PROBLEM DESCRIPTION
Return the entries below precisely, omitting nothing.

Saved data entries
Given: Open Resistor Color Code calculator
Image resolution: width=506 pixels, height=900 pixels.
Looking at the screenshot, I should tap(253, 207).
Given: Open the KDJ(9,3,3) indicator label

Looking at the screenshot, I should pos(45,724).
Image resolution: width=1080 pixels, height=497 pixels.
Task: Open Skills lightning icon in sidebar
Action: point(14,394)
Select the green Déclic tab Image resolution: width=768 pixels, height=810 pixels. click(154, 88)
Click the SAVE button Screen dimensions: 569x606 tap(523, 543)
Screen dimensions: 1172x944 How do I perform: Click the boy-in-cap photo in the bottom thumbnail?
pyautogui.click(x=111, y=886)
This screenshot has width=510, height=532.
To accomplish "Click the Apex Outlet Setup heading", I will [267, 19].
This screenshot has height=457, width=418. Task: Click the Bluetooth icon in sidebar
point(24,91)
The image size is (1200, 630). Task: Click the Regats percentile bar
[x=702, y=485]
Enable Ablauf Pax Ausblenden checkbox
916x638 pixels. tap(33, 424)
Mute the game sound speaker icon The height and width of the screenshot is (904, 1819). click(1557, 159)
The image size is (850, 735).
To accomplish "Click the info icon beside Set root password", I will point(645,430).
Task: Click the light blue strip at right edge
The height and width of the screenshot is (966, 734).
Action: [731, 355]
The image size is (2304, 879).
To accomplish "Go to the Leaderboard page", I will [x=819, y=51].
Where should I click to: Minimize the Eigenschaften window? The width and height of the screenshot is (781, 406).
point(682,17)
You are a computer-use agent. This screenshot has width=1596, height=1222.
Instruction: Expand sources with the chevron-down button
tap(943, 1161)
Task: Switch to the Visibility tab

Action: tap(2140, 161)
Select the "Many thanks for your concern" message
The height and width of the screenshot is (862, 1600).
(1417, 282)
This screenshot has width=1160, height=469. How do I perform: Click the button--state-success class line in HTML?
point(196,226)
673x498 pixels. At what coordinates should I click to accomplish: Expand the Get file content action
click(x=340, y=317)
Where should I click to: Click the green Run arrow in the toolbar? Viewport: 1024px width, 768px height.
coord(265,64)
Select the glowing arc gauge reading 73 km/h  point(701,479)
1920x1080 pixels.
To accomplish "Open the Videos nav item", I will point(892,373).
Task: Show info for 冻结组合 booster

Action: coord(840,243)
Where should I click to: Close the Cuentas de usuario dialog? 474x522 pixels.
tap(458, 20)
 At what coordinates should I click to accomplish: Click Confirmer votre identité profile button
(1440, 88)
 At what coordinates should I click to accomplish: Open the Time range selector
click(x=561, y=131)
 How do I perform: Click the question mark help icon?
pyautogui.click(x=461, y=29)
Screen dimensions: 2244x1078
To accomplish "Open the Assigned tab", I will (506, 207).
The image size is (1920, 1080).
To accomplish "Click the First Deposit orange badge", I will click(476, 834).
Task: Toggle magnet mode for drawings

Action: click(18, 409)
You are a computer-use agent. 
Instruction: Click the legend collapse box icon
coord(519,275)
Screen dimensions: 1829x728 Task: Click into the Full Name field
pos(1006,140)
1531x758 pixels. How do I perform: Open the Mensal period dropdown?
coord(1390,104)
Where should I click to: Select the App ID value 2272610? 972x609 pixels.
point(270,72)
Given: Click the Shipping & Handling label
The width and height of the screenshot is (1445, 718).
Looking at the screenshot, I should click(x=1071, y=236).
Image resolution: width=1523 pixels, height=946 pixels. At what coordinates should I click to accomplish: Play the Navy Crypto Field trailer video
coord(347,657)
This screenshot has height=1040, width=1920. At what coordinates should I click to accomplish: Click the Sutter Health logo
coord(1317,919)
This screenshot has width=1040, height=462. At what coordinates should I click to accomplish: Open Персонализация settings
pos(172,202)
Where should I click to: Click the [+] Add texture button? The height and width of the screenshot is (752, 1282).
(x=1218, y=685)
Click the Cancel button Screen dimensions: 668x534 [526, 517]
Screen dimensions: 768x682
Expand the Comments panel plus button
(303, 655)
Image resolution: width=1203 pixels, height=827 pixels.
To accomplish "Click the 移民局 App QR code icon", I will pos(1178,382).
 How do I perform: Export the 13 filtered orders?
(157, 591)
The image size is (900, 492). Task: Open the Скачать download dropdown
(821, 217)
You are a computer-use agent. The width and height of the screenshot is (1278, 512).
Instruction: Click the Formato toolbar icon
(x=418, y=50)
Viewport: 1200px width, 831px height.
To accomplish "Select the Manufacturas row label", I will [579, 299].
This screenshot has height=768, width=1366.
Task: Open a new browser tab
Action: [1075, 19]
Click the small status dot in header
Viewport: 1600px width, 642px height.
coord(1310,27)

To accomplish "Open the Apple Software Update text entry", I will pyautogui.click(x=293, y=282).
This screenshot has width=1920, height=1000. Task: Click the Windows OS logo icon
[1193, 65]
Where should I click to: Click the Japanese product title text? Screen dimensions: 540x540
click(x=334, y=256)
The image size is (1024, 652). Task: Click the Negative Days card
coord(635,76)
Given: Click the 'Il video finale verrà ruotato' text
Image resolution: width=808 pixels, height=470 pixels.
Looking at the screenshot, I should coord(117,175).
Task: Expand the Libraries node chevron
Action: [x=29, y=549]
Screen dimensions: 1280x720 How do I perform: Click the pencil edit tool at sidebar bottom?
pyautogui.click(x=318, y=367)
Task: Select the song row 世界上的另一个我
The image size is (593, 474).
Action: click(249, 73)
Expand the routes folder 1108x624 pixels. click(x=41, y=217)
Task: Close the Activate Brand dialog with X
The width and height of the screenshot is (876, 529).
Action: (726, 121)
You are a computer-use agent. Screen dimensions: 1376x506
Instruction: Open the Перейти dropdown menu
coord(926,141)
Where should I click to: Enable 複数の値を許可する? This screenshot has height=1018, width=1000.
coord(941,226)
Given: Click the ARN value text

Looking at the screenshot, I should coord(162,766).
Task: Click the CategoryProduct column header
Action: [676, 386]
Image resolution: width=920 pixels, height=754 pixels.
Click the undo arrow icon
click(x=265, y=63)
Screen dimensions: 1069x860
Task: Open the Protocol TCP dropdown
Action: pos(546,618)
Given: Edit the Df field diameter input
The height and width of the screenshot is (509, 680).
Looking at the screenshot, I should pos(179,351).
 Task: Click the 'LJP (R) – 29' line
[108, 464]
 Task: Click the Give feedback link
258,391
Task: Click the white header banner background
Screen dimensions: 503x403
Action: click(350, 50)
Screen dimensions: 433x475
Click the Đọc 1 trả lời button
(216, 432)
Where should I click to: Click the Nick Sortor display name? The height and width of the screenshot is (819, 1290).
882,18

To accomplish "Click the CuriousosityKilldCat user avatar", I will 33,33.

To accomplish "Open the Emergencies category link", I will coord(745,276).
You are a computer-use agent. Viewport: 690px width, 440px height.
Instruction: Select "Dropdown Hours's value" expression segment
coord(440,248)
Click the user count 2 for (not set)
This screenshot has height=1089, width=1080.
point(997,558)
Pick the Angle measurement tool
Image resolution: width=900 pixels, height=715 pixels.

RESPONSE AREA
Given: Open Resistor Color Code calculator
Image resolution: width=506 pixels, height=900 pixels.
Looking at the screenshot, I should tap(253, 207).
Given: Open the KDJ(9,3,3) indicator label

Looking at the screenshot, I should pos(45,724).
Image resolution: width=1080 pixels, height=497 pixels.
Task: Open Skills lightning icon in sidebar
Action: point(14,394)
Select the green Déclic tab Image resolution: width=768 pixels, height=810 pixels. click(154, 88)
Click the SAVE button Screen dimensions: 569x606 tap(523, 543)
Screen dimensions: 1172x944 How do I perform: Click the boy-in-cap photo in the bottom thumbnail?
pyautogui.click(x=111, y=886)
This screenshot has width=510, height=532.
To accomplish "Click the Apex Outlet Setup heading", I will [267, 19].
This screenshot has height=457, width=418. Task: Click the Bluetooth icon in sidebar
point(24,91)
The image size is (1200, 630). Task: Click the Regats percentile bar
[x=702, y=485]
Enable Ablauf Pax Ausblenden checkbox
916x638 pixels. tap(33, 424)
Mute the game sound speaker icon The height and width of the screenshot is (904, 1819). click(1557, 159)
The image size is (850, 735).
To accomplish "Click the info icon beside Set root password", I will point(645,430).
Task: Click the light blue strip at right edge
The height and width of the screenshot is (966, 734).
Action: [731, 355]
The image size is (2304, 879).
To accomplish "Go to the Leaderboard page", I will [x=819, y=51].
Where should I click to: Minimize the Eigenschaften window? The width and height of the screenshot is (781, 406).
point(682,17)
You are a computer-use agent. This screenshot has width=1596, height=1222.
Instruction: Expand sources with the chevron-down button
tap(943, 1161)
Task: Switch to the Visibility tab

Action: tap(2140, 161)
Select the "Many thanks for your concern" message
The height and width of the screenshot is (862, 1600).
(1417, 282)
This screenshot has width=1160, height=469. How do I perform: Click the button--state-success class line in HTML?
point(196,226)
673x498 pixels. At what coordinates should I click to accomplish: Expand the Get file content action
click(x=340, y=317)
Where should I click to: Click the green Run arrow in the toolbar? Viewport: 1024px width, 768px height.
coord(265,64)
Select the glowing arc gauge reading 73 km/h  point(701,479)
1920x1080 pixels.
To accomplish "Open the Videos nav item", I will point(892,373).
Task: Show info for 冻结组合 booster

Action: coord(840,243)
Where should I click to: Close the Cuentas de usuario dialog? 474x522 pixels.
tap(458, 20)
 At what coordinates should I click to accomplish: Click Confirmer votre identité profile button
(1440, 88)
 At what coordinates should I click to accomplish: Open the Time range selector
click(x=561, y=131)
 How do I perform: Click the question mark help icon?
pyautogui.click(x=461, y=29)
Screen dimensions: 2244x1078
To accomplish "Open the Assigned tab", I will (506, 207).
The image size is (1920, 1080).
To accomplish "Click the First Deposit orange badge", I will click(476, 834).
Task: Toggle magnet mode for drawings

Action: click(18, 409)
You are a computer-use agent. 
Instruction: Click the legend collapse box icon
coord(519,275)
Screen dimensions: 1829x728 Task: Click into the Full Name field
pos(1006,140)
1531x758 pixels. How do I perform: Open the Mensal period dropdown?
coord(1390,104)
Where should I click to: Select the App ID value 2272610? 972x609 pixels.
point(270,72)
Given: Click the Shipping & Handling label
The width and height of the screenshot is (1445, 718).
Looking at the screenshot, I should click(x=1071, y=236).
Image resolution: width=1523 pixels, height=946 pixels. At what coordinates should I click to accomplish: Play the Navy Crypto Field trailer video
coord(347,657)
This screenshot has height=1040, width=1920. At what coordinates should I click to accomplish: Click the Sutter Health logo
coord(1317,919)
This screenshot has width=1040, height=462. At what coordinates should I click to accomplish: Open Персонализация settings
pos(172,202)
Where should I click to: Click the [+] Add texture button? The height and width of the screenshot is (752, 1282).
(x=1218, y=685)
Click the Cancel button Screen dimensions: 668x534 [526, 517]
Screen dimensions: 768x682
Expand the Comments panel plus button
(303, 655)
Image resolution: width=1203 pixels, height=827 pixels.
To accomplish "Click the 移民局 App QR code icon", I will pos(1178,382).
 How do I perform: Export the 13 filtered orders?
(157, 591)
The image size is (900, 492). Task: Open the Скачать download dropdown
(821, 217)
You are a computer-use agent. The width and height of the screenshot is (1278, 512).
Instruction: Click the Formato toolbar icon
(x=418, y=50)
Viewport: 1200px width, 831px height.
To accomplish "Select the Manufacturas row label", I will [579, 299].
This screenshot has height=768, width=1366.
Task: Open a new browser tab
Action: [1075, 19]
Click the small status dot in header
Viewport: 1600px width, 642px height.
coord(1310,27)

To accomplish "Open the Apple Software Update text entry", I will pyautogui.click(x=293, y=282).
This screenshot has width=1920, height=1000. Task: Click the Windows OS logo icon
[1193, 65]
Where should I click to: Click the Japanese product title text? Screen dimensions: 540x540
click(x=334, y=256)
The image size is (1024, 652). Task: Click the Negative Days card
coord(635,76)
Given: Click the 'Il video finale verrà ruotato' text
Image resolution: width=808 pixels, height=470 pixels.
Looking at the screenshot, I should coord(117,175).
Task: Expand the Libraries node chevron
Action: [x=29, y=549]
Screen dimensions: 1280x720 How do I perform: Click the pencil edit tool at sidebar bottom?
pyautogui.click(x=318, y=367)
Task: Select the song row 世界上的另一个我
The image size is (593, 474).
Action: click(249, 73)
Expand the routes folder 1108x624 pixels. click(x=41, y=217)
Task: Close the Activate Brand dialog with X
The width and height of the screenshot is (876, 529).
Action: (726, 121)
You are a computer-use agent. Screen dimensions: 1376x506
Instruction: Open the Перейти dropdown menu
coord(926,141)
Where should I click to: Enable 複数の値を許可する? This screenshot has height=1018, width=1000.
coord(941,226)
Given: Click the ARN value text

Looking at the screenshot, I should coord(162,766).
Task: Click the CategoryProduct column header
Action: [676, 386]
Image resolution: width=920 pixels, height=754 pixels.
Click the undo arrow icon
click(x=265, y=63)
Screen dimensions: 1069x860
Task: Open the Protocol TCP dropdown
Action: pos(546,618)
Given: Edit the Df field diameter input
The height and width of the screenshot is (509, 680).
Looking at the screenshot, I should pos(179,351).
 Task: Click the 'LJP (R) – 29' line
[108, 464]
 Task: Click the Give feedback link
258,391
Task: Click the white header banner background
Screen dimensions: 503x403
Action: click(350, 50)
Screen dimensions: 433x475
Click the Đọc 1 trả lời button
(216, 432)
Where should I click to: Click the Nick Sortor display name? The height and width of the screenshot is (819, 1290).
882,18

To accomplish "Click the CuriousosityKilldCat user avatar", I will 33,33.

To accomplish "Open the Emergencies category link", I will coord(745,276).
You are a computer-use agent. Viewport: 690px width, 440px height.
Instruction: Select "Dropdown Hours's value" expression segment
coord(440,248)
Click the user count 2 for (not set)
This screenshot has height=1089, width=1080.
point(997,558)
Pick the Angle measurement tool
Image resolution: width=900 pixels, height=715 pixels.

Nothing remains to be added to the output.